A convegno l’Italia di Napolitano

Meeting-di-Rimini Napolitano lettaIl vero senso dell’intervento presidenziale sul primo Condannato d’Italia, ancora in fase di convulsa interpretazione, si concreta a Rimini all’assemblea di Comunione e Liberazione che verrà aperta proprio da una video intervista di Giorgio Napolitano. Il Colle, da sempre premuroso con Berlusconi, in realtà più che far balenare la disponibilità alla grazia non poteva fare, perché alla fine è il senato che deve votare sull’incandidabilità, senza nemmeno contare l’impatto degli altri processi in arrivo.

Berlusconi come persona è in un certo senso una causa persa, lo sarebbe già dal 2010, se l’ormai ex Cavaliere non fosse stato salvato  in extremis proprio da Re Giorgio. Ma allora che senso ha avuto il sermone di Napolitano dove l’ovvio si mescola al non detto? Quello di tutelare il berlusconismo, non solo le larghe intese prese di per sé, ma anche lo spirito di consociazione che si è saldato in tanti anni, la subalternità della politica ad altre “necessità”, la tutela degli apparati e degli interessi che fanno aggio sulle idee, una spinta verso una governance più autoritaria, mascherata da un ridicolo efficientismo al quale dovrebbe essere sacrificata la Costituzione.

Ed è significativo, simbolico che il presidente apra la kermesse di Rimini, recando così omaggio a una delle incarnazioni più adamantine del berlusconismo ossia Comunione e Liberazione, anch’essa costretta per ragioni giudiziarie al regicidio di Formigoni e all’acclamazione di Lupi, nuovo ministro delle infrastrutture e dunque della torta da spartire. Difficile immaginare una galassia così assurdamente povera di idee e prospettive politiche al di là dello statu quo, quanto ricca di doppia morale, di devozioni cieche dalla nascita e di affari, appalti, spirito settario che vive come un parassita sulla pelle del denaro pubblico. Davvero impossibile pensare a qualcosa di più calzante col declino dell’etica e della lucidtà democratica che si è realizzata nella lunga era di Silvio. Ma C.L. è anche il punto focale delle convergenze, dei parallelismi, della consociazione ora ufficiale, ieri camuffata.

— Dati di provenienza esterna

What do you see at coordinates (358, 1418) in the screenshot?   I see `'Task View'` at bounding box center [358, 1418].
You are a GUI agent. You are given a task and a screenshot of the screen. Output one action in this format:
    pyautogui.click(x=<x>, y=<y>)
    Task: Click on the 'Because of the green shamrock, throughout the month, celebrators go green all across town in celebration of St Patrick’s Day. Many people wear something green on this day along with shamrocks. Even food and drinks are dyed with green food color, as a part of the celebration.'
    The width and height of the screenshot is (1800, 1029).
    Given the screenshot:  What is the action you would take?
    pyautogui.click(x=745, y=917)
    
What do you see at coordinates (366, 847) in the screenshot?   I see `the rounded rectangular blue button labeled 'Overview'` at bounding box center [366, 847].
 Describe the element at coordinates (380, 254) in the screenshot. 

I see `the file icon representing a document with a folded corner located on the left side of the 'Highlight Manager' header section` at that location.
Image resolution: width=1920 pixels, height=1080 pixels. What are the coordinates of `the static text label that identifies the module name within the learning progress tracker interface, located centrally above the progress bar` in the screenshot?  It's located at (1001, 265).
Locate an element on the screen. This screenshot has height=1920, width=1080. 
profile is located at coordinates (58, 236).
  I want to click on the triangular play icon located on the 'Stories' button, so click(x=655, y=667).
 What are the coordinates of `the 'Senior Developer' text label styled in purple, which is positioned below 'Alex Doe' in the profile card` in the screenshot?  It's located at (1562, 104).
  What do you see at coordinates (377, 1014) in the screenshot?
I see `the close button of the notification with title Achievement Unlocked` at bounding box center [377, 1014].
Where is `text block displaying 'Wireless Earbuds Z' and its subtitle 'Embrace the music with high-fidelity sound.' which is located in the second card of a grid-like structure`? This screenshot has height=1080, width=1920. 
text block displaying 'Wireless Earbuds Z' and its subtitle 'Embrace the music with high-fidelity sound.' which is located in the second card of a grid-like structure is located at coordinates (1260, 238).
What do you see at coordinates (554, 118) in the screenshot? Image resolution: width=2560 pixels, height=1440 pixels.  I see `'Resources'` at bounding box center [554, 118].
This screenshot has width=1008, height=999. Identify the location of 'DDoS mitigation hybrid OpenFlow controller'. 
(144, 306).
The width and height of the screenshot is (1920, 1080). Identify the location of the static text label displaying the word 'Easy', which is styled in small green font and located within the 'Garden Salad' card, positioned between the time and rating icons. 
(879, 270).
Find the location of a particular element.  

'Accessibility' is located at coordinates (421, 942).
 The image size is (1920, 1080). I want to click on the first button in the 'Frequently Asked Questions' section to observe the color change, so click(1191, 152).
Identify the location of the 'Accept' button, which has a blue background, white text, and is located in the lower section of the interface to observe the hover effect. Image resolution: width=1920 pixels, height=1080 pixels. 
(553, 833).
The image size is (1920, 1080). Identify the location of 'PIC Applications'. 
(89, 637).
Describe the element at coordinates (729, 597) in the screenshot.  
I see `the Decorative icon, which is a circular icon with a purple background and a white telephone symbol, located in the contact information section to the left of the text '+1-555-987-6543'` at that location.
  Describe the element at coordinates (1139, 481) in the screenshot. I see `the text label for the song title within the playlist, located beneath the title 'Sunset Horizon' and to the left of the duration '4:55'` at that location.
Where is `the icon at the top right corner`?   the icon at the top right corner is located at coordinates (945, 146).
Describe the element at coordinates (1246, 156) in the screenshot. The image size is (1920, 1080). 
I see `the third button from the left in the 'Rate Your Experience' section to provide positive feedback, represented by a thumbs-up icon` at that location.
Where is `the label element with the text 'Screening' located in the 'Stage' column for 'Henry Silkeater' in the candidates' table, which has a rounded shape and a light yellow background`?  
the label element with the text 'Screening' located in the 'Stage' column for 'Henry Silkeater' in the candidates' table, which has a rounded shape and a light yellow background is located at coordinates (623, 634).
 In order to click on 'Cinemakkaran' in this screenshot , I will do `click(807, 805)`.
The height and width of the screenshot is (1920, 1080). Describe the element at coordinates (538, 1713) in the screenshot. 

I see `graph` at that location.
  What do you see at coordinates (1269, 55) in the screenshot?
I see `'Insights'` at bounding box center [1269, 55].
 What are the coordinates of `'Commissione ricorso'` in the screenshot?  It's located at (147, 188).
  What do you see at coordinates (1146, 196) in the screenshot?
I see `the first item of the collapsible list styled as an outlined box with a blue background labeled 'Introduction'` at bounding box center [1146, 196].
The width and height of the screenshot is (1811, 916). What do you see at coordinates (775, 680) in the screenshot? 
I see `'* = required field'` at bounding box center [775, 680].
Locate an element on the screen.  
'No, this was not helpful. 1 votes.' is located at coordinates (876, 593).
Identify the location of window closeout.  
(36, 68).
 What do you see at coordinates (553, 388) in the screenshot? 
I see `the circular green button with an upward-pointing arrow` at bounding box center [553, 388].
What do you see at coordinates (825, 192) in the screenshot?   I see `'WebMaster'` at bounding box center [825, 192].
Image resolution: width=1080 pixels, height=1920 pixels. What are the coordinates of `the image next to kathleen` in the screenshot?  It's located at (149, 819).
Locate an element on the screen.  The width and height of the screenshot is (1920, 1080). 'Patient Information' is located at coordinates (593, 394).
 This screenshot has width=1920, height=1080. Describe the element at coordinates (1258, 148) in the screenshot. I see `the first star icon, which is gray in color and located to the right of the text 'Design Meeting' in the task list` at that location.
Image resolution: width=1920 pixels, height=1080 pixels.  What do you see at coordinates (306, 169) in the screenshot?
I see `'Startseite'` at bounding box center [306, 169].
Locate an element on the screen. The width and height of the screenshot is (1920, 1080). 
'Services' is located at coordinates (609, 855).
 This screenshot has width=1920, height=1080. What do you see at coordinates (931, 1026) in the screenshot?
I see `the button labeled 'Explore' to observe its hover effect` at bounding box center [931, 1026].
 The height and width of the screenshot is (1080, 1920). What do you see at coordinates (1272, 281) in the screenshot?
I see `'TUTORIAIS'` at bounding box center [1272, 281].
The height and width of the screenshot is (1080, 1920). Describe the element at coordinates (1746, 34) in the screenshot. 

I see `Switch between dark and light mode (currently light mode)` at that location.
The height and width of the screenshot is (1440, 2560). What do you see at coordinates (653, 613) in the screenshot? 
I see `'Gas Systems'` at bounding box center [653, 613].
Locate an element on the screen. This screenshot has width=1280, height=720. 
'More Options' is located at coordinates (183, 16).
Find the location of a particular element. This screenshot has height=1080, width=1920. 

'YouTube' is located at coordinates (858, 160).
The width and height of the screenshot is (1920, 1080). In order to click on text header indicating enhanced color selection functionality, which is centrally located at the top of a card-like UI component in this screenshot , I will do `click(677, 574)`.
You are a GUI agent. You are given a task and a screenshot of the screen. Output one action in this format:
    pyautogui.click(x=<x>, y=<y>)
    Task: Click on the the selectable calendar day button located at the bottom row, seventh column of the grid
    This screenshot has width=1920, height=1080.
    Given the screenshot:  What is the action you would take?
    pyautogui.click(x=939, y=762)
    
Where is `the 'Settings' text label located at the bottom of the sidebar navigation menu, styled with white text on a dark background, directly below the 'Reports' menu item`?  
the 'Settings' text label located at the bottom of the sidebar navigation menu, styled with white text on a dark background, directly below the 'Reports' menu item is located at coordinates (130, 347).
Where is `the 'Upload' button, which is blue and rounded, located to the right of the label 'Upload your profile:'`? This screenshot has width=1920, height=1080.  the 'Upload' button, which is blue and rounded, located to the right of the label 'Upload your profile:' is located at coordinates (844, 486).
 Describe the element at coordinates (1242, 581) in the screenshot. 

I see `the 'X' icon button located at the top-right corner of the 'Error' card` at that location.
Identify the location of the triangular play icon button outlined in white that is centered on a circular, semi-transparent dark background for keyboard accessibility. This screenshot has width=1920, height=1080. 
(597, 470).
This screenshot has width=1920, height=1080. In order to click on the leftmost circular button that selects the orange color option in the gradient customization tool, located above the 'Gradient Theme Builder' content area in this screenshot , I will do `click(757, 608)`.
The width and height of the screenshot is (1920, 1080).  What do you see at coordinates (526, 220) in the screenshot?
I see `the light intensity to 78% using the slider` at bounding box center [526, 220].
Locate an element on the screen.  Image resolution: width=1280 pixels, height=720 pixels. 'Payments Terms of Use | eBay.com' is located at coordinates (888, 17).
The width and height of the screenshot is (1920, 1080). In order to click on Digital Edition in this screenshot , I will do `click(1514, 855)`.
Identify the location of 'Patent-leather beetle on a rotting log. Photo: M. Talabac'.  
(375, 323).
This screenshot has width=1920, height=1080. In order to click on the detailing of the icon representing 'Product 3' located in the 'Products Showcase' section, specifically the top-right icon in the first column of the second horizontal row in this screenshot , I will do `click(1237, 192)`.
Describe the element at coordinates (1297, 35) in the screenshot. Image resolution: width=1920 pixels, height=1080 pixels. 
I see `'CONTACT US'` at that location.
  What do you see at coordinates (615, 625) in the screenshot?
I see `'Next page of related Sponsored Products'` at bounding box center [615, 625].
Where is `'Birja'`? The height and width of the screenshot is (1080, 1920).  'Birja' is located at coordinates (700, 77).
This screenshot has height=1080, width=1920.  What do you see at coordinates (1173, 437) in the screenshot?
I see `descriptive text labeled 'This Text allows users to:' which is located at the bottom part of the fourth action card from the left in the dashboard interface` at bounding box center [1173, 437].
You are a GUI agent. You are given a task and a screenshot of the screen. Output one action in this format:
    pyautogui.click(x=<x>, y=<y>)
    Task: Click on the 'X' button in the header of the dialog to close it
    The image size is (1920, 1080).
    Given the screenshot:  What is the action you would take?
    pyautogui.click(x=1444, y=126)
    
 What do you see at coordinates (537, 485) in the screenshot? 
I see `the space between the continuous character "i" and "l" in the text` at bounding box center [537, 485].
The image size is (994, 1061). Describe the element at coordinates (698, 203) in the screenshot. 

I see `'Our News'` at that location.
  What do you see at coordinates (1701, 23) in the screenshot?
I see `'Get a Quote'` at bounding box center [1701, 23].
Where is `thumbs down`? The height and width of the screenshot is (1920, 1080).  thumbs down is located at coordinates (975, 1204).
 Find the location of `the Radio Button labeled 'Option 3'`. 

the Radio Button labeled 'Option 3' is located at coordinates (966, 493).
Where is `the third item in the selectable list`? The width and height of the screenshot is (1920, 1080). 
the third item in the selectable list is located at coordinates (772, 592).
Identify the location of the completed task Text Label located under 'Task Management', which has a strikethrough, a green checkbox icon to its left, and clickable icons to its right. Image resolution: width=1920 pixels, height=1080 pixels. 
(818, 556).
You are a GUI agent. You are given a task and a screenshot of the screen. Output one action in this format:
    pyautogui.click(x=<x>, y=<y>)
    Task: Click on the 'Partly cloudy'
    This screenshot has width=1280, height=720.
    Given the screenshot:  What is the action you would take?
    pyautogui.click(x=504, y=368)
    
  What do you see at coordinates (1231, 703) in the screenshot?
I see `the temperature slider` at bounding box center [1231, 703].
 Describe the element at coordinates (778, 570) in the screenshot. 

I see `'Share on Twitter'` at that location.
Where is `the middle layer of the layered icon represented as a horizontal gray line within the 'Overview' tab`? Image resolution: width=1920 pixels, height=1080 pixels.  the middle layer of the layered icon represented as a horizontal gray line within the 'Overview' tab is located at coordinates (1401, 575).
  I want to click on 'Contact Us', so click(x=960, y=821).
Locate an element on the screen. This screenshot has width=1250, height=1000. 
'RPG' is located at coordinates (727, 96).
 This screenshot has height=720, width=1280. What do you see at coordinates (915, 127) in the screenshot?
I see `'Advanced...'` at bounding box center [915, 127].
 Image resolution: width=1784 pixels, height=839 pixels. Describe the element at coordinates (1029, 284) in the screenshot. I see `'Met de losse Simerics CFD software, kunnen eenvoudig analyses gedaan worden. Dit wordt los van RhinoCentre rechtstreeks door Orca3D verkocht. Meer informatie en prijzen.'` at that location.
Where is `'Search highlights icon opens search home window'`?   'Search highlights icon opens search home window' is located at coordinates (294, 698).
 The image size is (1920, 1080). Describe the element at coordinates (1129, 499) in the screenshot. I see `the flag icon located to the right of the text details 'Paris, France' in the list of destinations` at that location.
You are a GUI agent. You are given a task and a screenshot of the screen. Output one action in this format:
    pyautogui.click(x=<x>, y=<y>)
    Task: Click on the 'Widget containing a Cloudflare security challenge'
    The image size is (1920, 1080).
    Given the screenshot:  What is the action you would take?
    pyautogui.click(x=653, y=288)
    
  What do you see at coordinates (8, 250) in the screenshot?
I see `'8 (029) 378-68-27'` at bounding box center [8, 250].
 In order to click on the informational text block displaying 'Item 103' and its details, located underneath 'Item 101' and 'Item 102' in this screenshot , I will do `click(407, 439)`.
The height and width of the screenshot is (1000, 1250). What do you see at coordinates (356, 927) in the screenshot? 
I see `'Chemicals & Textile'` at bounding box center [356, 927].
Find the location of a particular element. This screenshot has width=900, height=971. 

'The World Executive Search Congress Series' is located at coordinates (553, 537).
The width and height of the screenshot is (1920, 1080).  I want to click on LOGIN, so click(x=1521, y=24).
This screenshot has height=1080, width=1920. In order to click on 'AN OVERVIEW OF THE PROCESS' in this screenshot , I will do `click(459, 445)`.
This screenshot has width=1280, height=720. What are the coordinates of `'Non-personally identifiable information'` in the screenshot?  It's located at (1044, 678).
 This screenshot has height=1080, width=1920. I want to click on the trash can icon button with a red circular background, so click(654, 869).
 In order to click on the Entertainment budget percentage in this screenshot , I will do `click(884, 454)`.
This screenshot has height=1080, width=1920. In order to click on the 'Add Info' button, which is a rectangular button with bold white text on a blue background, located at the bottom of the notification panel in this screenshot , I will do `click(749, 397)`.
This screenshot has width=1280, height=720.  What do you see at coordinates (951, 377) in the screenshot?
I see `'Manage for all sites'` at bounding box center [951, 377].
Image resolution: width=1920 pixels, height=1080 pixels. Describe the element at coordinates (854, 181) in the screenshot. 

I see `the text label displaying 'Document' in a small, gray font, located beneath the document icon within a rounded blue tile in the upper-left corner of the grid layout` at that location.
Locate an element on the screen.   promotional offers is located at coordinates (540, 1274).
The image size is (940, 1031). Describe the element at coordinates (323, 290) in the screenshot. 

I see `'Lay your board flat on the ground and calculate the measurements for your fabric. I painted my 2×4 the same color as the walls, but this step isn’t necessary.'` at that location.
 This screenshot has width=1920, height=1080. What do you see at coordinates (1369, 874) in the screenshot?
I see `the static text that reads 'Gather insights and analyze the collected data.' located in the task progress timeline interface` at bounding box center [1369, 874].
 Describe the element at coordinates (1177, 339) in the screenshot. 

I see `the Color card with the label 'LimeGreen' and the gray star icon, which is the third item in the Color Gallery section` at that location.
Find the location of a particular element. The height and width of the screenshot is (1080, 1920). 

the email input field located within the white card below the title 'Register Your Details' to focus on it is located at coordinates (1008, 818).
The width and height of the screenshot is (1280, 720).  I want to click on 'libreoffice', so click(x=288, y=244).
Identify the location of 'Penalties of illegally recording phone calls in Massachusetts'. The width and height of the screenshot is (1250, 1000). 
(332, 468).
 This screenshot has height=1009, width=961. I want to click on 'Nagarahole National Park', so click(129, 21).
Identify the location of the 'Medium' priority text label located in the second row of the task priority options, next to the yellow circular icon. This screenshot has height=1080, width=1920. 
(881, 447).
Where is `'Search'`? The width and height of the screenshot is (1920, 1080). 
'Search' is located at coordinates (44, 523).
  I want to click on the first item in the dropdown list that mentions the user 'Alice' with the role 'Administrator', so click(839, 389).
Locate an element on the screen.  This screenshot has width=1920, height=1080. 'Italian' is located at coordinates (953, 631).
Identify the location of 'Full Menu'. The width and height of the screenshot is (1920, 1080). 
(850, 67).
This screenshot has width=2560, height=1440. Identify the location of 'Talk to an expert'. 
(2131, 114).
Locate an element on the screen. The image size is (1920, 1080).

Non a caso, subito dopo Napolitano, ci sarà il discorso di fratel Letta, presente in carne ed ossa, il quale, come ha già anticipato, parlerà del fatto che “non c’è più bisogno che ci si dica di fare i compiti a casa”. Ovvio, con scolari così disciplinati che i compiti li fanno anche di notte, incuranti degli interessi del Paese e dei cittadini, non ce n’è in effetti alcun bisogno. Letta davanti ai rappresentanti della Compagnia delle Opere e dei 70 miliardi miliardi (in chiaro) di affari, si presenta come garante dei diktat, come sinolo della troika a sua volta garantito da Napolitano ed entrambi impegnati a garantire l’agibilità politica dei  comitati d’affari.

Ecco il senso finale del comunicato di Napolitano: è morto il Re (che ormai è un impiccio anche se graziato e potrebbe anche essere tema di queste “Premonizioni“), viva il Re. Che in questo caso è il medesimo Giorgio, connettore centrale di tutto questo mondo ed impegnato con tutte le sue forze a farlo sopravvivere a se stesso. Il mondo così ben rappresentato dal meeting di Cl, al quale accorreranno tutti i ministri possibili e immaginabili, tutti i distruttori come Passera e Moretti e persino i direttori de L’Espresso, de L’unità e Rainews24.

Ma si questa Italia può fare allegramente a meno di Berlusconi, come dimostra anche l’indifferenza di fronte ai raid aerei sulle spiagge, ma nemmeno per un giorno può separarsi dal berlusconismo.